* _Page excerpt_:
* START *
I’m not one to write controversial articles about mezcal or agave. When I began this blog I made it my sole purpose to portray mezcal in a positive way and talk only about the wonderful things that make me love mezcal so much. But at times I have seen or heard things about mezcal, tequila or other distilled agave spirits that make me feel frustrated and I know that in the end it all comes down to one thing: IGNORANCE.

It is ignorance that makes people fear even having one sip of what is one of the most interesting and finest spirits in the world. It is ignorance that makes people say that a mezcal under 45% Alc./Vol. is not mezcal. It is ignorance that makes people think that mezcal should be worth $20 a bottle. And it is that same ignorance that makes people publish things that just confuse the consumers even more.
* END *
A block of data
* START *
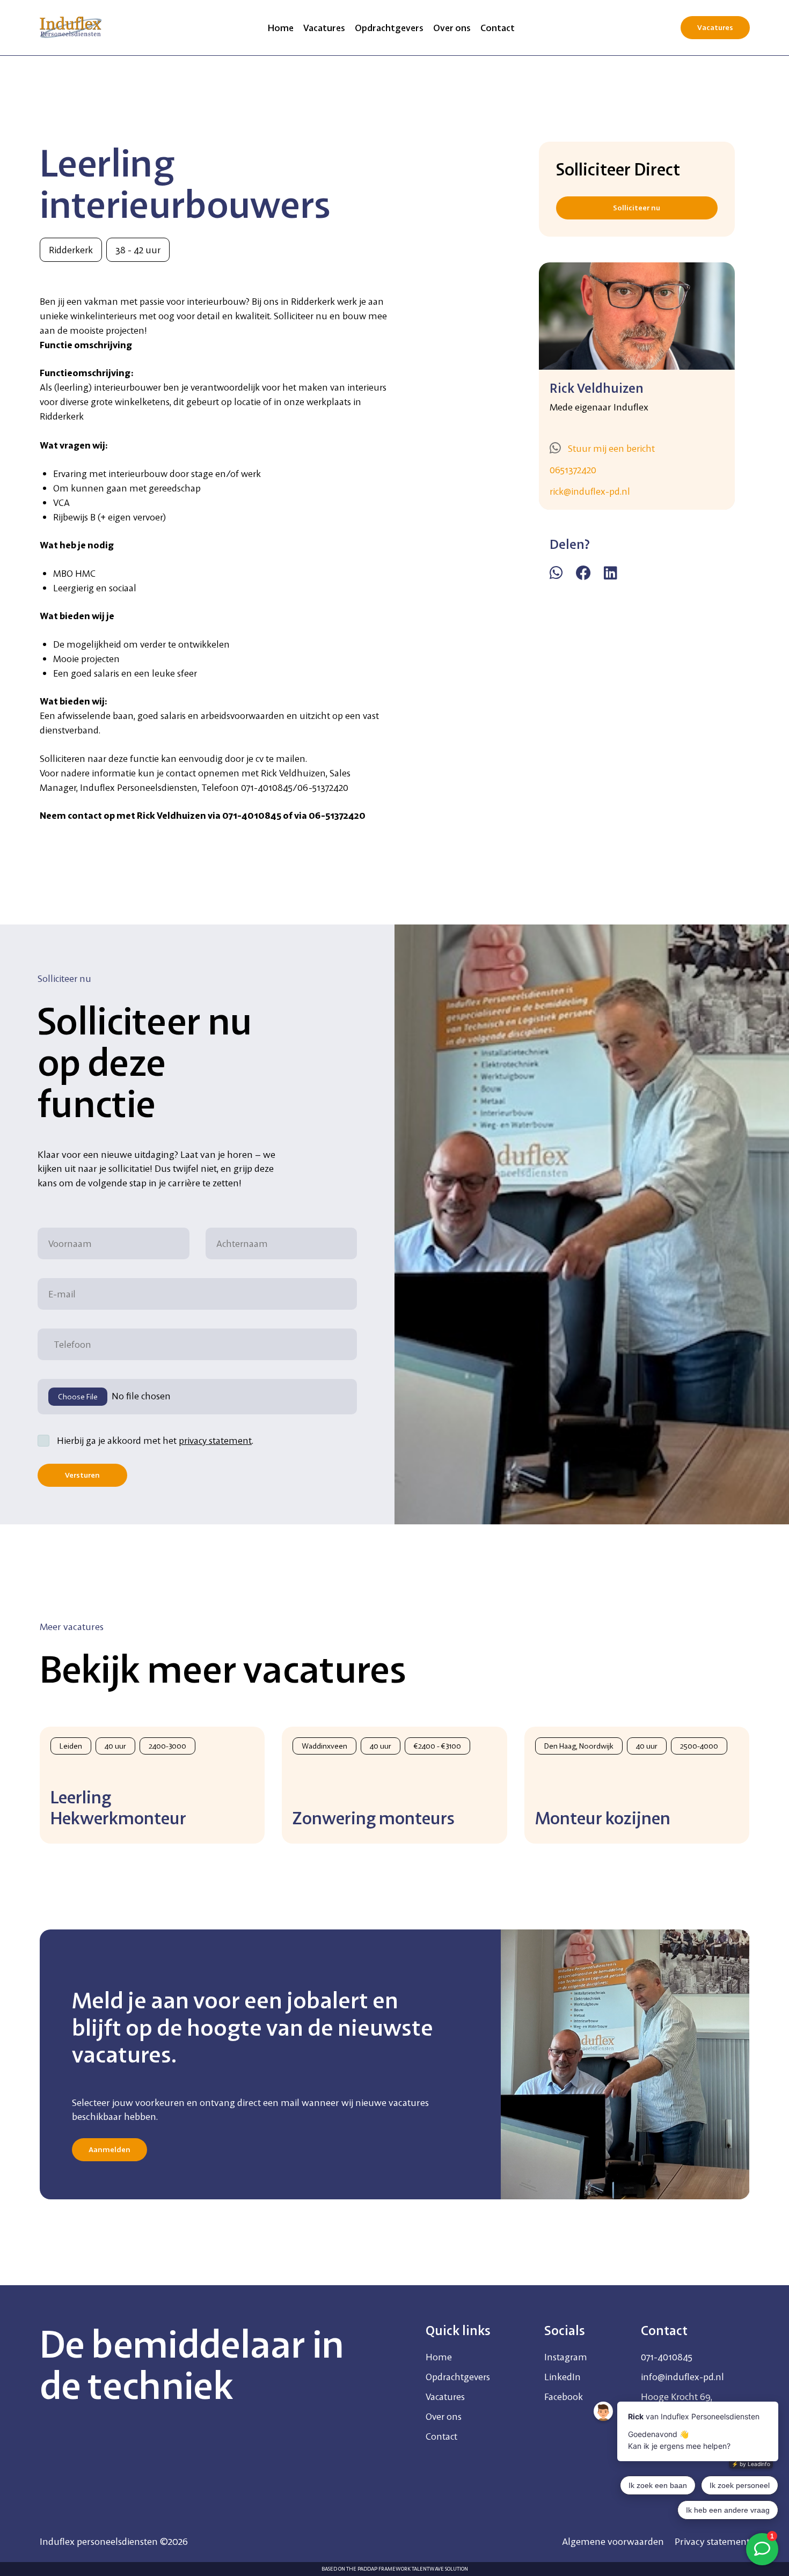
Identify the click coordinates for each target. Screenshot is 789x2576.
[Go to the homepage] (71, 27)
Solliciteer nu (636, 207)
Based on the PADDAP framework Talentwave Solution (395, 2569)
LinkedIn (562, 2376)
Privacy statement (712, 2541)
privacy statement (215, 1440)
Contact (497, 27)
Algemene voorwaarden (613, 2541)
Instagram (565, 2357)
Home (281, 27)
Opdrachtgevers (389, 27)
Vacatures (324, 27)
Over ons (452, 27)
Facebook (563, 2396)
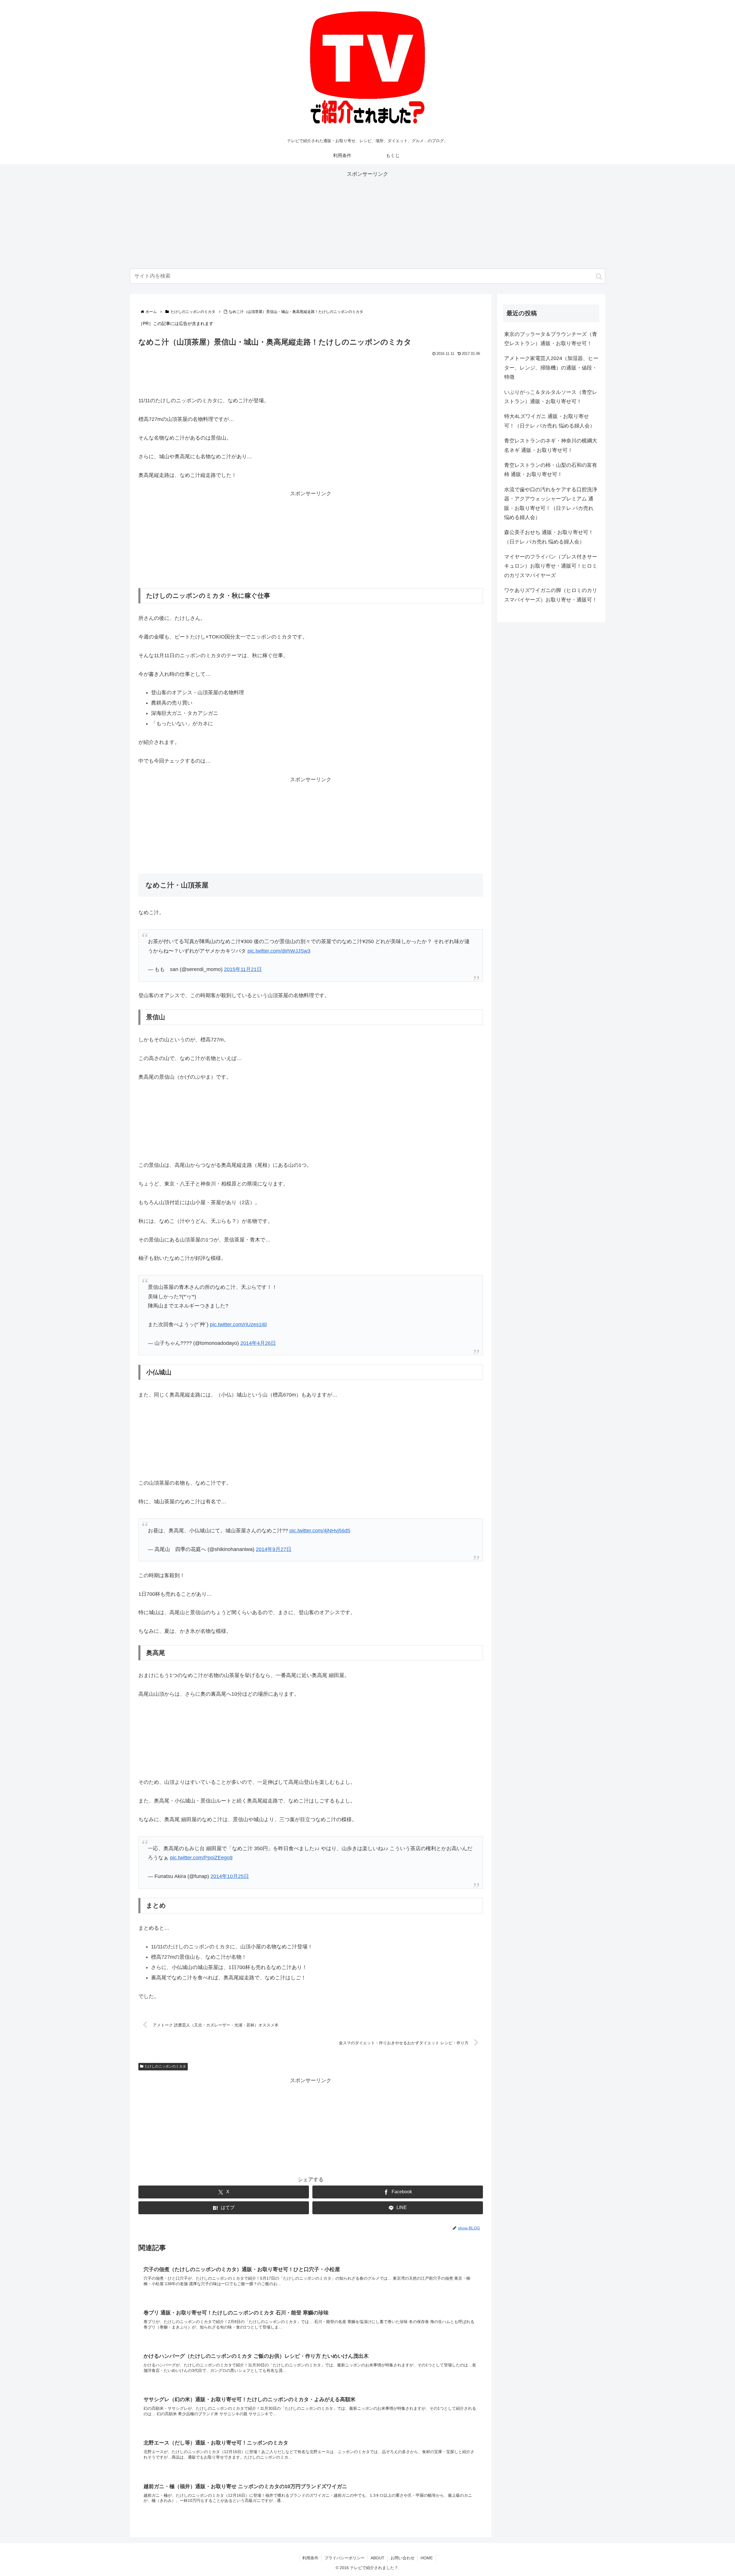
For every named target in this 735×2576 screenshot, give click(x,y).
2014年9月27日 (273, 1541)
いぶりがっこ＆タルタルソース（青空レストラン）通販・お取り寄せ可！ (550, 396)
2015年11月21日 (243, 966)
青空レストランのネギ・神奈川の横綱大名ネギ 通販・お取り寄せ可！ (550, 445)
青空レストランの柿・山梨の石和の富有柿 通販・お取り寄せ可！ (550, 469)
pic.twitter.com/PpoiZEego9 (201, 1846)
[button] (598, 276)
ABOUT (377, 2546)
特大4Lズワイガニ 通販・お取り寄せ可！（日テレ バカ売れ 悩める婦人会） (549, 420)
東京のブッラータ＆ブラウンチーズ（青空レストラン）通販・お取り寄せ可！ (550, 338)
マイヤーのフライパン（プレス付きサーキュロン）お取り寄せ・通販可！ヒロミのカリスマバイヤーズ (550, 566)
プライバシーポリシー (344, 2546)
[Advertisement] (367, 219)
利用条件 (310, 2546)
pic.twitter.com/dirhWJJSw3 (278, 948)
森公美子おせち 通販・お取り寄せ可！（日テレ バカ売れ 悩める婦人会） (548, 536)
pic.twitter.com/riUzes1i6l (238, 1319)
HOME (427, 2546)
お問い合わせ (402, 2546)
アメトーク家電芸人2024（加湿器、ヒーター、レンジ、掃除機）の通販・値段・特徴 (551, 367)
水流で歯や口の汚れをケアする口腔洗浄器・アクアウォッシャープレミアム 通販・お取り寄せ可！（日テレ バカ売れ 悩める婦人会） (550, 503)
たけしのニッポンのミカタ (165, 2055)
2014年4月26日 (258, 1337)
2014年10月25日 (229, 1865)
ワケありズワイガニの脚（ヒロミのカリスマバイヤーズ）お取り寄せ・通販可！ (550, 594)
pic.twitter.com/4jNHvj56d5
* END *
* _Directions_:
(1) Answer these about the mezcal passage:
(a) What did the writer make the sole purpose of the blog at its start?
(b) Below what alcohol level do some people say a drink is not mezcal?
(c) What price do some people think a bottle of mezcal should be worth?
(2) Continue the passage on mezcal and ignorance from where it stops.

* _Answers by task_:
(1)
(a) To portray mezcal in a positive way and talk only about the wonderful things that make the writer love it so much.
(b) 45% Alc./Vol.
(c) $20 a bottle.

(2)
Today I came across an article that made me laugh a little, but at the same time made me feel like there is still so much work to be done to spread the word about agave spirits and educate consumers. The article was about a very popular Tequila brand and how they had made it big and pretty much are taking over the world. Now, I don’t have anything against Tequila. In fact, I have tasted plenty of great Tequilas out there and have met many interesting people in the industry who I admire and aspire to be like some day. Even the Big Guys teach us something every day, and in the end this is a business and how everyone goes about to do their business is their business.

It was all going well until I came across this line:

“Eventually, Austin found a spot where he would make the tequila he had dreamed of at a high altitude where the roots of the agave plant (that’s what tequila is made of) would have to work to go deep into the ground and survive. It makes for a lighter flavour, he says.”

Ok, no big deal. I guess some people like their spirits to taste like NOTHING. But then I read this:

“You’ll understand that when you try Avion, a liquor on which no expense has been spared. For example, the “heads and tails” (top and bottom) of the agave are cut off before the plant is turned into liquor. That’s part of what takes away the “I-need-to-squint-my-eyes” feeling you get after drinking most tequila. But of course, that means there’s less tequila.”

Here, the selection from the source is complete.